最後に閉会レセプションで感想を求められて話したのはこんなことでした。

能登は素晴らしい。こんな文化は一朝一夕で出来ない。私は旭酒造の社長兼杜氏として「酒は技術で出来る」と日頃話しています。だけど技術を追求すればするほど技術だけで出来ない酒の奥深さを感じています。同じ米と麹を使ってなぜ中国人が造れば紹興酒になり、日本人が造れば清酒になるんでしょう。同じ麦を使ってもなぜウイスキーは蒸留したては飲めた代物じゃなくて麦焼酎は「ハナタレ」といわれて珍重されるほど最初から美味しいんでしょうか?

上手く話せませんがここには技術だけで語れない何かが有るように感じます。つまり日本酒にとって技術は大切なものですが技術だけで素晴らしいお酒が出来上がるほど「やわ」なものではないんではないでしょうか。

同じように能登は混ぜたりくっつけたりして出来るものではないので大切にしていただきたい。

いや、自分で書きながらかっこよすぎてまいっちゃうんですが、よく考えてみれば自分が一番今回能登に来て勉強したんですね。

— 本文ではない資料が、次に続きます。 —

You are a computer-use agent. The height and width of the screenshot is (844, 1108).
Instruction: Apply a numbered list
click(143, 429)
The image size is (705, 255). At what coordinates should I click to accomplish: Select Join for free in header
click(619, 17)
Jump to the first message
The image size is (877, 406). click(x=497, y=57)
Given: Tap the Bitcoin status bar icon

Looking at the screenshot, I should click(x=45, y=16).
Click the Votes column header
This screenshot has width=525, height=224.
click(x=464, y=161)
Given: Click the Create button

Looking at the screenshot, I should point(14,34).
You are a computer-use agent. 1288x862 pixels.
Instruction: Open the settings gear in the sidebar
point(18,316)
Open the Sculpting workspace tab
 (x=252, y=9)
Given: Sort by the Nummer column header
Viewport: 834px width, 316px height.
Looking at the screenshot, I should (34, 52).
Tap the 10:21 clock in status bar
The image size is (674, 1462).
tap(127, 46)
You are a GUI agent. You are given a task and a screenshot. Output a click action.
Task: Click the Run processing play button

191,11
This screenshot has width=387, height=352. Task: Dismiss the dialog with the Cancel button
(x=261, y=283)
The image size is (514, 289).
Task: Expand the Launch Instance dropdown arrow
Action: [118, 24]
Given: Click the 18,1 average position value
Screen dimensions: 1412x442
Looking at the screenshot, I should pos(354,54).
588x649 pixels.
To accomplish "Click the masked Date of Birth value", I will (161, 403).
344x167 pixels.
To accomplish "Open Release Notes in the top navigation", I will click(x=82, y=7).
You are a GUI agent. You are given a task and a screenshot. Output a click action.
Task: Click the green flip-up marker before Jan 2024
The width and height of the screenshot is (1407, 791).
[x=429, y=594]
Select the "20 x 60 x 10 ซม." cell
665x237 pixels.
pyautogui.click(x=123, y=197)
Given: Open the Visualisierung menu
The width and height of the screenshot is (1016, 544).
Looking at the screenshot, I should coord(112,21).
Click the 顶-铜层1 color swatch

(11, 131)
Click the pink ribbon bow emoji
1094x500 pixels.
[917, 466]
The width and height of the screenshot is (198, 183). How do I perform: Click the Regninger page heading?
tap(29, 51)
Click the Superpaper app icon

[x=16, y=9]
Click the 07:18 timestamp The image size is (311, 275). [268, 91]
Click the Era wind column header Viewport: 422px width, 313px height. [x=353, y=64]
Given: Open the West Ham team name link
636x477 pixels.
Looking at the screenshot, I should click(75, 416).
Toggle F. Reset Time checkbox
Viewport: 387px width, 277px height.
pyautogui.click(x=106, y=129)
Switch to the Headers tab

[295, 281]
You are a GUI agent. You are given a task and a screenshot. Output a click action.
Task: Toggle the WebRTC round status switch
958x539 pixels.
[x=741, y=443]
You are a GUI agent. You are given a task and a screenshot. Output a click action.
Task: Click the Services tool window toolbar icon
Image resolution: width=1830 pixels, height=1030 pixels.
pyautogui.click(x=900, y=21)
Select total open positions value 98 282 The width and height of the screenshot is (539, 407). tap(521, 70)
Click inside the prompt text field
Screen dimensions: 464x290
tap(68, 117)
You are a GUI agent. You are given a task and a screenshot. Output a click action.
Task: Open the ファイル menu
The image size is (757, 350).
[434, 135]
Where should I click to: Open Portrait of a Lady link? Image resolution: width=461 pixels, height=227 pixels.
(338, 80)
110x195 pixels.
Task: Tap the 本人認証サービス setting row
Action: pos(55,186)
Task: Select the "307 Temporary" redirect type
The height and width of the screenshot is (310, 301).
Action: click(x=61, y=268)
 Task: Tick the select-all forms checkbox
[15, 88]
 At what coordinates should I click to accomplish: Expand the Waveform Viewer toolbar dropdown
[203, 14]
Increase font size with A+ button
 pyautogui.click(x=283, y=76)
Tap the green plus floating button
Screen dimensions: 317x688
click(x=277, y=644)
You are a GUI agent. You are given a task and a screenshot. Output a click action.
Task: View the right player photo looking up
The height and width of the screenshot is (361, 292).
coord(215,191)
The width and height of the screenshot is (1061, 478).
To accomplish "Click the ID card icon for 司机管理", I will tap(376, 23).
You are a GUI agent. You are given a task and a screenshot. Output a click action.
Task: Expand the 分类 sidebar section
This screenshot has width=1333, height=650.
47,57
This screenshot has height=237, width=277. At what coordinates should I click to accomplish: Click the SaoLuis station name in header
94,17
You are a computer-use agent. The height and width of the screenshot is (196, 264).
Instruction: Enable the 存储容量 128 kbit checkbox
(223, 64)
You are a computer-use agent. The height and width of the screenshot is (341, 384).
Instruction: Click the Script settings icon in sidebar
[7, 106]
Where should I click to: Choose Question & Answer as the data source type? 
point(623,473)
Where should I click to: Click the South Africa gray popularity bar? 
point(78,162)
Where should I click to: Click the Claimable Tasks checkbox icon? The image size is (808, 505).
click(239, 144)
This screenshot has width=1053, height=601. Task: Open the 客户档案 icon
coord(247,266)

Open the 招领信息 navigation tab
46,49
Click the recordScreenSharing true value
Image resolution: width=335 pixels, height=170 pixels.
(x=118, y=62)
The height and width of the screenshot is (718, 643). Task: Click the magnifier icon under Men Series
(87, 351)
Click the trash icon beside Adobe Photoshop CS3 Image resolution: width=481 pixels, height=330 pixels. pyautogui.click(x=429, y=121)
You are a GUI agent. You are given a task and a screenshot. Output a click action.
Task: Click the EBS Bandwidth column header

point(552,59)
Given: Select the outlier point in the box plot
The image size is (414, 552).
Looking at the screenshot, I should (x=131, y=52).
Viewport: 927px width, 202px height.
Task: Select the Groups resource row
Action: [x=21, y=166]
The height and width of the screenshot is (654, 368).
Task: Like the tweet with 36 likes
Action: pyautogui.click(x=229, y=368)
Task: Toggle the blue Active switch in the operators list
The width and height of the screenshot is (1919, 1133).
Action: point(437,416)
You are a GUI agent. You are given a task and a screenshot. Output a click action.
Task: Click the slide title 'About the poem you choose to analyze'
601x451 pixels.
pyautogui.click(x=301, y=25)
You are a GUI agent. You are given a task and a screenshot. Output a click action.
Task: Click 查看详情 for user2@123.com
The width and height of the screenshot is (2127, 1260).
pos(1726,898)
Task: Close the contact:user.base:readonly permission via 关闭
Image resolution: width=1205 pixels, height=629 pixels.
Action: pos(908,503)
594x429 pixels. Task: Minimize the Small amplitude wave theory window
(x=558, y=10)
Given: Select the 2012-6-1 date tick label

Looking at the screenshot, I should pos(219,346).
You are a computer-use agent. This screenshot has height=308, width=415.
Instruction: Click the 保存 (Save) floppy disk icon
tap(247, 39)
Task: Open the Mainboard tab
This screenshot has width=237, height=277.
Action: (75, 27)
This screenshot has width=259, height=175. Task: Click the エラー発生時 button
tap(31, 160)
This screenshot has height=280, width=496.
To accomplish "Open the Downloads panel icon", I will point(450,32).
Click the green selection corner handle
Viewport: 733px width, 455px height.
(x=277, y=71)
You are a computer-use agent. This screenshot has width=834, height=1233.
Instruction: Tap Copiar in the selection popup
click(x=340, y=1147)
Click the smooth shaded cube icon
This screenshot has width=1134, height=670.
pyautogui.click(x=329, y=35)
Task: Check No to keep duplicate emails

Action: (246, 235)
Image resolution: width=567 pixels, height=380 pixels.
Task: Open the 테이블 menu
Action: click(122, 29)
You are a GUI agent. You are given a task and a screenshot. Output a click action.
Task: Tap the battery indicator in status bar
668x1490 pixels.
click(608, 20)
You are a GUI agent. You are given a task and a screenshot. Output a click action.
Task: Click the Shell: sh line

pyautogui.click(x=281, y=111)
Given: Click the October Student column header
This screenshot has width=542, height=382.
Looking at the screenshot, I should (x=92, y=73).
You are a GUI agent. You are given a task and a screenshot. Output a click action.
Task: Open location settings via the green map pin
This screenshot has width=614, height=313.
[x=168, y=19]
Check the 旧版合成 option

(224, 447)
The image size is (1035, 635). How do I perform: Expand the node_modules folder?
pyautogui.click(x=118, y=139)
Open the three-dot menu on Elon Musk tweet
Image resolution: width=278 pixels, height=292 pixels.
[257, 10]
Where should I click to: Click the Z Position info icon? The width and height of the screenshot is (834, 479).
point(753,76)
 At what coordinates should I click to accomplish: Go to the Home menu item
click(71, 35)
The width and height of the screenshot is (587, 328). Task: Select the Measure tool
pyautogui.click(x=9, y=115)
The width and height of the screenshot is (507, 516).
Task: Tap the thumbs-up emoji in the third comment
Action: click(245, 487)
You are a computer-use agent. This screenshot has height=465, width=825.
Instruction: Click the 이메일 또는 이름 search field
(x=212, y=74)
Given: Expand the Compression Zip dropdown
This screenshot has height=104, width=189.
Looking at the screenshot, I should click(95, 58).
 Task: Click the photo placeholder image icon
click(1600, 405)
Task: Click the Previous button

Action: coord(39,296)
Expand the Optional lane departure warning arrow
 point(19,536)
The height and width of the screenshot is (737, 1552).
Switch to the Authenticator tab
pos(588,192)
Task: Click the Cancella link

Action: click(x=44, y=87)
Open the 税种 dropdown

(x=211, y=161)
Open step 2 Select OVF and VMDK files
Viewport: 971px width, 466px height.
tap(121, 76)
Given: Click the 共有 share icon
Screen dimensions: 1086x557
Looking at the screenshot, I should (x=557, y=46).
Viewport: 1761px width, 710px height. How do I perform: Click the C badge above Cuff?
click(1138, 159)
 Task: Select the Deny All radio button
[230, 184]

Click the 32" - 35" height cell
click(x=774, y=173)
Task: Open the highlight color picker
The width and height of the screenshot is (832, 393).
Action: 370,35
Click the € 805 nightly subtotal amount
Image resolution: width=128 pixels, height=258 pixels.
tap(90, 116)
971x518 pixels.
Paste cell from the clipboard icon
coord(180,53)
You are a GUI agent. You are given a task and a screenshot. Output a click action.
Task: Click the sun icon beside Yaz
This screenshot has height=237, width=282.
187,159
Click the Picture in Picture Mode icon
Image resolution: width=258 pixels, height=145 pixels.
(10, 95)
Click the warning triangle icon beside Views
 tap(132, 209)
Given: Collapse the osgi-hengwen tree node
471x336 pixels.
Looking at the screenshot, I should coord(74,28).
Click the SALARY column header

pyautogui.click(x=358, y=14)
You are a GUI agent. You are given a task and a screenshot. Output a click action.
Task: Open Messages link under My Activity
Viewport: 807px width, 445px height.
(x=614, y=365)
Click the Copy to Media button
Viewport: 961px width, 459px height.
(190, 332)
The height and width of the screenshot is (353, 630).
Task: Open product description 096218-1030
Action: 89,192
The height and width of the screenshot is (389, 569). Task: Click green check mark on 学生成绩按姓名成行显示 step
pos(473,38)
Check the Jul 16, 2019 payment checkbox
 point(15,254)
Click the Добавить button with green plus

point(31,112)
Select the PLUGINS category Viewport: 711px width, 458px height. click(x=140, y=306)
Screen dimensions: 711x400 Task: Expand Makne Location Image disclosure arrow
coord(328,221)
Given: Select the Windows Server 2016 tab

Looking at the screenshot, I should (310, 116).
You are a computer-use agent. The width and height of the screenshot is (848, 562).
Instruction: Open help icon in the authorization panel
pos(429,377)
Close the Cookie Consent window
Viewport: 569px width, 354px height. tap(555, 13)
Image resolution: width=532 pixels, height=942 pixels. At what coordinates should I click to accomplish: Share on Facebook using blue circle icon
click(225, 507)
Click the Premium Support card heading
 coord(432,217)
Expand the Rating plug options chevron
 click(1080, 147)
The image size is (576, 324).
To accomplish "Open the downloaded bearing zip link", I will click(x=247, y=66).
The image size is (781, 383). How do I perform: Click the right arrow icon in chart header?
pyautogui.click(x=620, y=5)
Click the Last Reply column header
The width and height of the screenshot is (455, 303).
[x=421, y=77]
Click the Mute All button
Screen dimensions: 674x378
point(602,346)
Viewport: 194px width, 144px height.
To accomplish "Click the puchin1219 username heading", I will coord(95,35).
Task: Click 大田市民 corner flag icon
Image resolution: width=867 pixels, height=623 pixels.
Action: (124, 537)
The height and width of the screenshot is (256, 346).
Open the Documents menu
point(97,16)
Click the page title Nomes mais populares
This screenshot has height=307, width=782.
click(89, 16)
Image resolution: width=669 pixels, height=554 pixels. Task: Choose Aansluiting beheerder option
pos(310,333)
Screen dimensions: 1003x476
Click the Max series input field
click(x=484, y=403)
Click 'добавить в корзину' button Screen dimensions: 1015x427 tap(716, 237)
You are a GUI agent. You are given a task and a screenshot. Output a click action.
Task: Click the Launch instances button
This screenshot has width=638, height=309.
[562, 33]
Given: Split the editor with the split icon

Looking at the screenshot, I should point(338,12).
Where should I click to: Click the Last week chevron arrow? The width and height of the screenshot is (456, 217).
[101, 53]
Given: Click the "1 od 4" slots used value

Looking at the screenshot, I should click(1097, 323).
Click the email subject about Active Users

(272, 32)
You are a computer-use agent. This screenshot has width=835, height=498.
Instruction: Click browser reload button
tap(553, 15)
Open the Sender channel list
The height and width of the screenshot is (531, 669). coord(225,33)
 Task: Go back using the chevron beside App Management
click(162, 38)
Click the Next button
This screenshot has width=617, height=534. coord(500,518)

能登と同じように日本酒というものは日本民族の育ててきた精神風土と歴史抜きには出来ないものです。前回の蔵元日記でも書きましたがこの形のまま外国にも提案していきたいと思います。このあたり外国人から見たら非常に理解し難いかもしれませんがきっとわかると信じて提案していきたいと思います。

奇しくも先日の新聞によりますとあの「トヨタ」が「クールな日本」を前面に打ち出すイメージ戦略に転換を始めたそうです。